2016-12-23 (F) Weekly Summary

We took a rather "soft" topic this show, the biohacking community. It wasn't a specific aspect or project, like many other shows, instead, it was about what people could expect to see and experience in the community. Soft or vague topics are hard to talk about but I think we did a good job of describing what we've encountered on our biohacking journey as far as the online community.

Tim has the metal collar

Work on the Clockwork Theremin has taken a back seat to the Color/Touch. The Color/Touch took a back seat to other projects over a year ago. We haven't seen the last of the Clockwork Theremin. Unless you stop reading this blog, please don't do that, I like having you here.

Before switching gears, pun intended, a reed switch was installed behind the final gear. Originally, this was going to be cut from wood. But as the design formed in my head I realized it would be more logical to 3D print it. If someone wanted to reproduce it in wood, it would certainly be possible. Even simple.

Model of reed switch holder

Installing the reed switch holder was a simple process. Two holes were drilled into the gear board and countersunk bolts were installed to hold everything together. Since the device was small and plastic, instead of wood, it was easily strong enough to hold the gear in position for the picture shown below. A wood piece that size might break along the grain.

Reed switch holder installed

Electronic hardware was mounted into the control enclosure. These parts won't be visible during operation but they were labeled for demonstration purposes since this could be a presentation for children learning to code. For this reason, a full-sized Arduino UNO was chosen instead of a smaller and cheaper knockoff.

Boards installed on control enclosure side

Schematics were redrawn to account for all the changes since the first set was drafted. More detail was added to show individual wires instead of simply implying a connection with a single line.

Colored schematics

Some of the hardware intended for the control enclosure would be difficult to mount directly to the sides. The headphone socket was intended to be mounted into a thin-walled chassis and the switch, shown below, required a square hole. Cutting square holes is possible but prone to error and guaranteed to be time consuming. 3D models were created which would allow plates to be printed to adapt circular and rectangular holes.

Switch and printed adapter

Codebender.cc, a personal favorite of mine, stopped operation.
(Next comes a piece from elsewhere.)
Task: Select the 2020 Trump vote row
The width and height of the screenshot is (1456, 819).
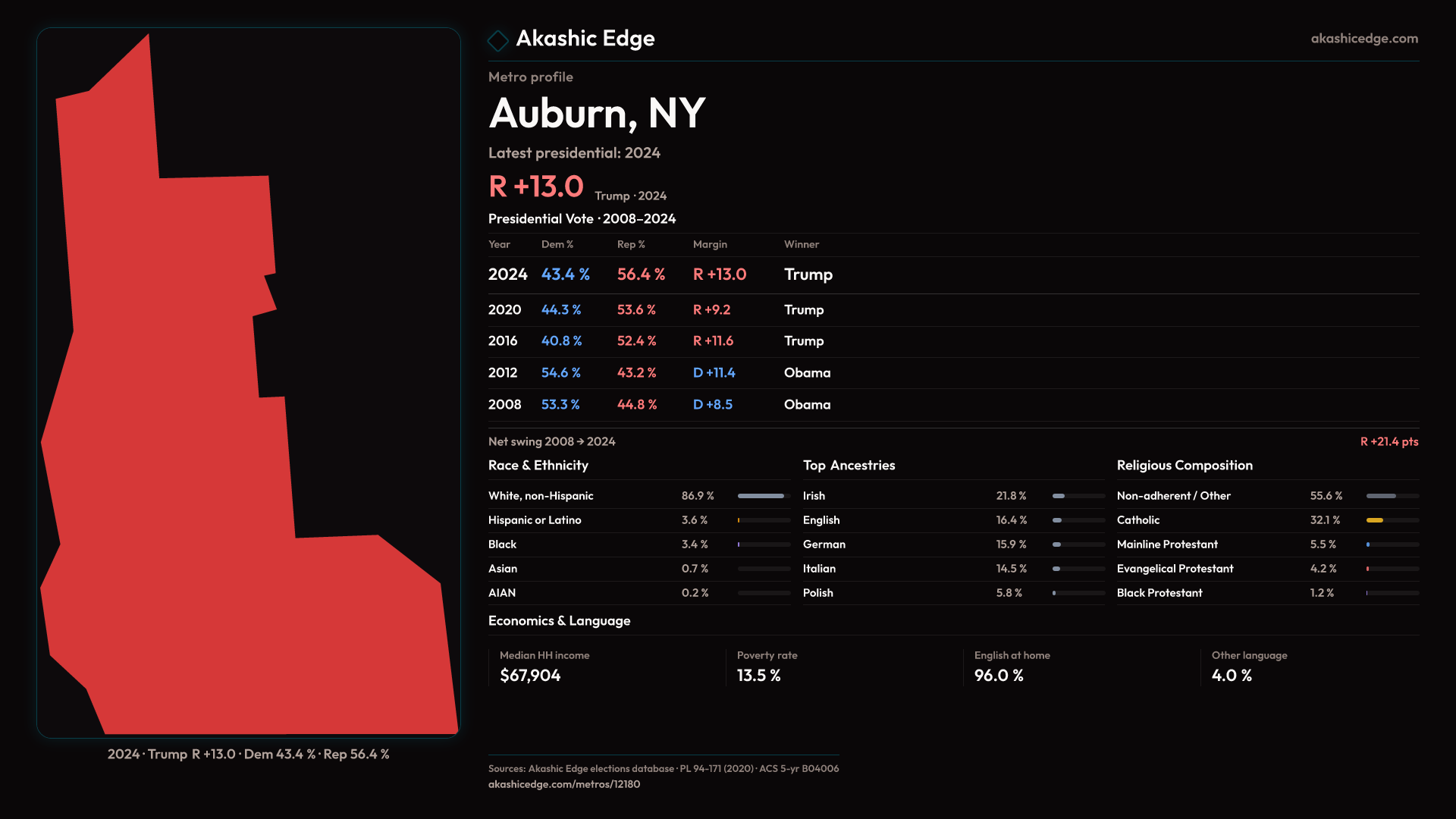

Code for the Clockwork Theremin was migrated to create.arduino.cc and at the same time it was changed to work with and Arduino UNO instead of an Arduino Pro Mini.
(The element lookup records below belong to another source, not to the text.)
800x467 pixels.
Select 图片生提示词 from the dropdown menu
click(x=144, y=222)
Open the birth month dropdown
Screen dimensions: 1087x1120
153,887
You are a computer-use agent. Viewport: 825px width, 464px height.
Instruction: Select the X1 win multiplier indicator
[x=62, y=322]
Work on the Clockwork Theremin stopped there for now. A project which had been put on hold years ago, Color/Touch, was brought out of the closet, dusted off and restarted. Color/Touch was killed by scope creep and overwhelming complications in the electronics. At one point, a circuit board was designed and that was overkill for the project. Serious, SERIOUS overkill. One morning, inspiration struck and all the complications associated with creating and ordering a circuit board vanished when the idea of simply ordering LED light strips came to me. They can be ordered with individually addressable LEDs, for a premium price but that meant there was no need for a custom circuit board.
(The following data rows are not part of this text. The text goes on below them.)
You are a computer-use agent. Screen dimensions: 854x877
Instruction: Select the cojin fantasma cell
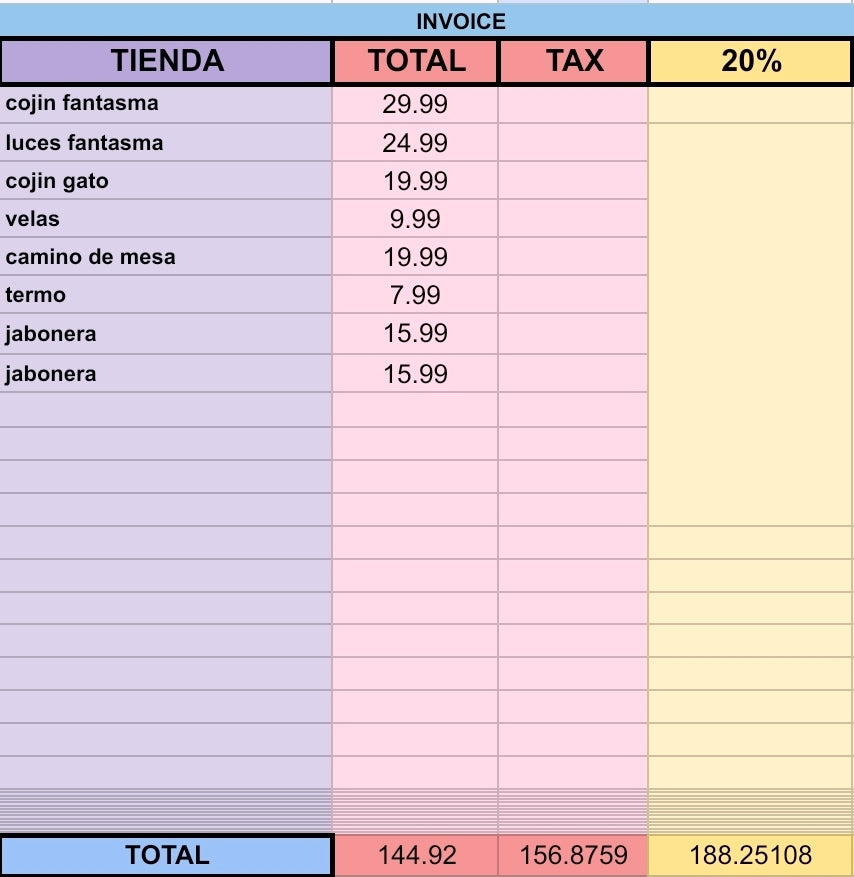(x=166, y=104)
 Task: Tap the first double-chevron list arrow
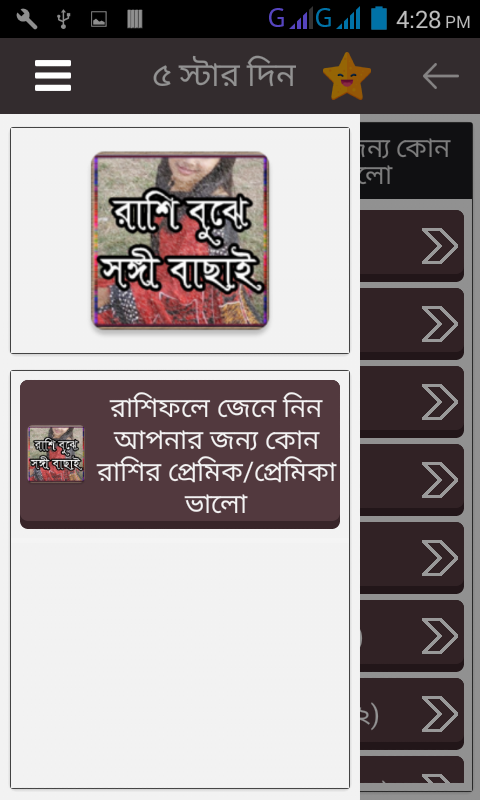coord(440,246)
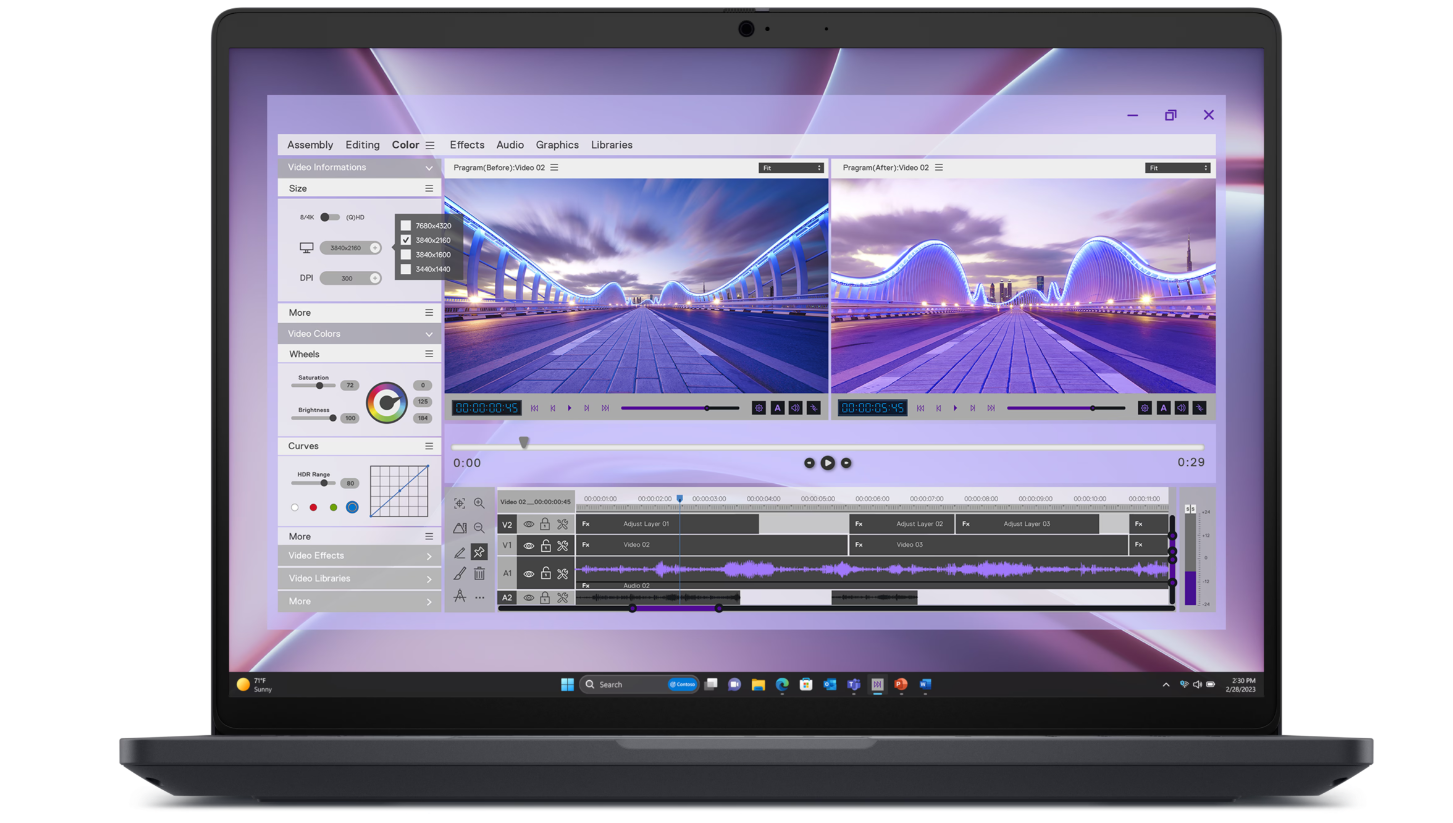Switch to the Effects tab

(x=466, y=144)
LED strips and control board

Attaching everything to the wall was another complication since the insides had to be accessible during installation. This was solved by adding a base plate that could be attached by bolts through the lid. It destroyed the smooth cosmetic look on the surface but it was a good step. Switch wires connected to the controller on the baseboard by a six conductor ribbon cable and header pins. These were originally ordered for connecting the custom circuit boards together.

Switches installed in lid

A control board was soldered with all the necessary connections for making the controller talk to the lights and switches. This was nothing more than a piece of protoboard with wires soldered to the underside.  Creating a small custom circuit board for this part of the project would be important if a large number of Color/Touch needed to be produced.

Underside of control board

Code needed significant rework. The previous iteration had 16 LEDs while this one has 76. Some of the modes weren't meant to work with such a high density of LEDs. Code changes took two days and it was tempting to start from scratch.